* **Material for this exercise**
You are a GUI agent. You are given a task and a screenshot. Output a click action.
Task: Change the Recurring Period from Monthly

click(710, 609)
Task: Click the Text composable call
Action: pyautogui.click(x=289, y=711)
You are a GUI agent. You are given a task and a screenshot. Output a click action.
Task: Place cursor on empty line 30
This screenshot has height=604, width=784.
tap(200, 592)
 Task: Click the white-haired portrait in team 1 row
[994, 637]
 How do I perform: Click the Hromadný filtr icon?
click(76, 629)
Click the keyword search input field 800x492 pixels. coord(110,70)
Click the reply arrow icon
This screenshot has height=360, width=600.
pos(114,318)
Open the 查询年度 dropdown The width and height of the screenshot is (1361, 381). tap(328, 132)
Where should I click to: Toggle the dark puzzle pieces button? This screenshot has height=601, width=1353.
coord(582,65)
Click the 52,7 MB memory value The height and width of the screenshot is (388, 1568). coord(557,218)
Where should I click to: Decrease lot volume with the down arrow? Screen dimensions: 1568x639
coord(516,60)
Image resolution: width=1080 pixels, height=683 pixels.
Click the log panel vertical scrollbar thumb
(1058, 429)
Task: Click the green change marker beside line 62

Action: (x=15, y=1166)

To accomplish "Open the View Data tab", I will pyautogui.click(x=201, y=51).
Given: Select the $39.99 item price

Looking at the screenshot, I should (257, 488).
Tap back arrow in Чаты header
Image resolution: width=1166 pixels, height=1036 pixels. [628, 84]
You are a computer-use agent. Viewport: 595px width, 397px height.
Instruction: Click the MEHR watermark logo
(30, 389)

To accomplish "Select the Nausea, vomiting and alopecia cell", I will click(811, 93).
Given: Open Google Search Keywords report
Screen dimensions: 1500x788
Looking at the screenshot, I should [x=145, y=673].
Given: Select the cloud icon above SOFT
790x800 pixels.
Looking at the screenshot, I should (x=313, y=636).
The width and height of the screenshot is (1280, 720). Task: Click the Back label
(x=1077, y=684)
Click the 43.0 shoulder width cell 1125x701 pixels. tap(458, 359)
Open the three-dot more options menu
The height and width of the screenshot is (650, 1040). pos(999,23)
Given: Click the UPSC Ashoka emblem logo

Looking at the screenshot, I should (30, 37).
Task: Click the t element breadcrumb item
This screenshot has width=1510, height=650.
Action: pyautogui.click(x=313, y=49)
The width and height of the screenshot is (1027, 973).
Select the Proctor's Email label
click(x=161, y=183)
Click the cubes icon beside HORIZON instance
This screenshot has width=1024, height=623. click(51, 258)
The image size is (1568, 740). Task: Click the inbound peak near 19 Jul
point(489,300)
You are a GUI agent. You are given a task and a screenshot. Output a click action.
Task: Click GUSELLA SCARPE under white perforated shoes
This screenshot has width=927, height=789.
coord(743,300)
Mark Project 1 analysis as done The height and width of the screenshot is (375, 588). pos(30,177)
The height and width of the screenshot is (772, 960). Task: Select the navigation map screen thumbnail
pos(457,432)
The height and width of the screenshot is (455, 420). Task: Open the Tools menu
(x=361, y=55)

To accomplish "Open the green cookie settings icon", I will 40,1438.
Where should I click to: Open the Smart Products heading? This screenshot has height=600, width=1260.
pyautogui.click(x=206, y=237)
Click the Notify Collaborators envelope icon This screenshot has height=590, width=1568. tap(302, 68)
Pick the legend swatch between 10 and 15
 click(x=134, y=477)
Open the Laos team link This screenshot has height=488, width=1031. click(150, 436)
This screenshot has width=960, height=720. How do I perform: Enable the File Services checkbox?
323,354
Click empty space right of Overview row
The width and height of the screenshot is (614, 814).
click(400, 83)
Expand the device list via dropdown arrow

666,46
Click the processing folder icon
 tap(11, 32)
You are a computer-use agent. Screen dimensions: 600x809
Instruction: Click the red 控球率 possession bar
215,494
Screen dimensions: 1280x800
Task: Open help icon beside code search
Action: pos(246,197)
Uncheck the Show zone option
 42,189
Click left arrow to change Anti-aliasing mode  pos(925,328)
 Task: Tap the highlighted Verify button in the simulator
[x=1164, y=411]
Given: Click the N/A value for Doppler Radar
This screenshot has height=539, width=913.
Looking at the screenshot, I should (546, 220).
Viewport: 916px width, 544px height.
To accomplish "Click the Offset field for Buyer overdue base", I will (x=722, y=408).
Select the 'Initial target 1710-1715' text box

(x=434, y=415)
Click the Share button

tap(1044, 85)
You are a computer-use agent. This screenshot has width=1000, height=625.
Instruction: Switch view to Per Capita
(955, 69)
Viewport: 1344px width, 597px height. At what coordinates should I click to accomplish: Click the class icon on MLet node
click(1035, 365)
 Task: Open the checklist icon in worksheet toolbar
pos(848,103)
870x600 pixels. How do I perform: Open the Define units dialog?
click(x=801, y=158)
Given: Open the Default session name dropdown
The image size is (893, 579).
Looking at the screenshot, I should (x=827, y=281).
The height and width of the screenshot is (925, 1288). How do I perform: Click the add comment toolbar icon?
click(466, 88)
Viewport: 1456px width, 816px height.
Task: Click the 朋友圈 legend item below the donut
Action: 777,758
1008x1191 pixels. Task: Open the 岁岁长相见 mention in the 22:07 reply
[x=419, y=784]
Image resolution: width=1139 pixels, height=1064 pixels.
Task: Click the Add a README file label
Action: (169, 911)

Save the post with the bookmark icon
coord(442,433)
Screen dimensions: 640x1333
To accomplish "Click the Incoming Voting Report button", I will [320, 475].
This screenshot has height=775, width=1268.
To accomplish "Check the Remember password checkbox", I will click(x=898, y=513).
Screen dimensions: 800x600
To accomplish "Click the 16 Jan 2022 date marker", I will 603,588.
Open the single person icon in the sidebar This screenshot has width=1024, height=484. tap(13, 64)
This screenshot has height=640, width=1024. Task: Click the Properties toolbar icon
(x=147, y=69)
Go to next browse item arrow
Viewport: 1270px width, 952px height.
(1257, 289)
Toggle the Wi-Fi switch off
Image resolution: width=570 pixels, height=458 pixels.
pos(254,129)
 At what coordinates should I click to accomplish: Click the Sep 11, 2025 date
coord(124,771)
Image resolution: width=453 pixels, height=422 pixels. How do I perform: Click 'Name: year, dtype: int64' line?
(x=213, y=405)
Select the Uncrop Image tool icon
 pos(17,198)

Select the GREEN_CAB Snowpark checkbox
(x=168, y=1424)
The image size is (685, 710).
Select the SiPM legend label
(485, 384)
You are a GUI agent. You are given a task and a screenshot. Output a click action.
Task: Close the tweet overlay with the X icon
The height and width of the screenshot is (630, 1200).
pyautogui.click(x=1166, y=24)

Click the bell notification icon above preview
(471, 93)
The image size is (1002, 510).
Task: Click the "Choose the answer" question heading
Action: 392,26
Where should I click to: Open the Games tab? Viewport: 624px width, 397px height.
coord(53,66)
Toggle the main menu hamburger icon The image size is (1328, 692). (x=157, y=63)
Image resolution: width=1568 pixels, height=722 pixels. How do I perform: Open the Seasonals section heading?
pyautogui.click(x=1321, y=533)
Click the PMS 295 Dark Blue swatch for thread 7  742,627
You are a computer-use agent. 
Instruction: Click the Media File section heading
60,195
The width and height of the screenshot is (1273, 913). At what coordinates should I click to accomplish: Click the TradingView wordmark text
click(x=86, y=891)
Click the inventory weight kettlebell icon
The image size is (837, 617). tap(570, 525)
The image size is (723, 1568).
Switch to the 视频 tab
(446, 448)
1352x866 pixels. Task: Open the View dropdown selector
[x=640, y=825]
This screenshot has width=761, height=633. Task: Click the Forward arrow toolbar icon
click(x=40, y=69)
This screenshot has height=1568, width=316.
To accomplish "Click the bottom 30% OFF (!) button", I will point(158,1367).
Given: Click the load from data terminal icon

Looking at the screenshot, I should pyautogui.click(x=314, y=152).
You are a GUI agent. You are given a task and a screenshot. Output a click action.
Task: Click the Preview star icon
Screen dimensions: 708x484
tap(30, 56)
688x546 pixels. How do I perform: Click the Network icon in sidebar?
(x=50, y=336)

* **Task directions**
For this exercise, please output exactly the lines above starting at the line with "Select the GREEN_CAB Snowpark checkbox" and ending at the line with "Click the PMS", ends included.

* **Response below**
Select the GREEN_CAB Snowpark checkbox
(x=168, y=1424)
The image size is (685, 710).
Select the SiPM legend label
(485, 384)
You are a GUI agent. You are given a task and a screenshot. Output a click action.
Task: Close the tweet overlay with the X icon
The height and width of the screenshot is (630, 1200).
pyautogui.click(x=1166, y=24)

Click the bell notification icon above preview
(471, 93)
The image size is (1002, 510).
Task: Click the "Choose the answer" question heading
Action: 392,26
Where should I click to: Open the Games tab? Viewport: 624px width, 397px height.
coord(53,66)
Toggle the main menu hamburger icon The image size is (1328, 692). (x=157, y=63)
Image resolution: width=1568 pixels, height=722 pixels. How do I perform: Open the Seasonals section heading?
pyautogui.click(x=1321, y=533)
Click the PMS 295 Dark Blue swatch for thread 7  742,627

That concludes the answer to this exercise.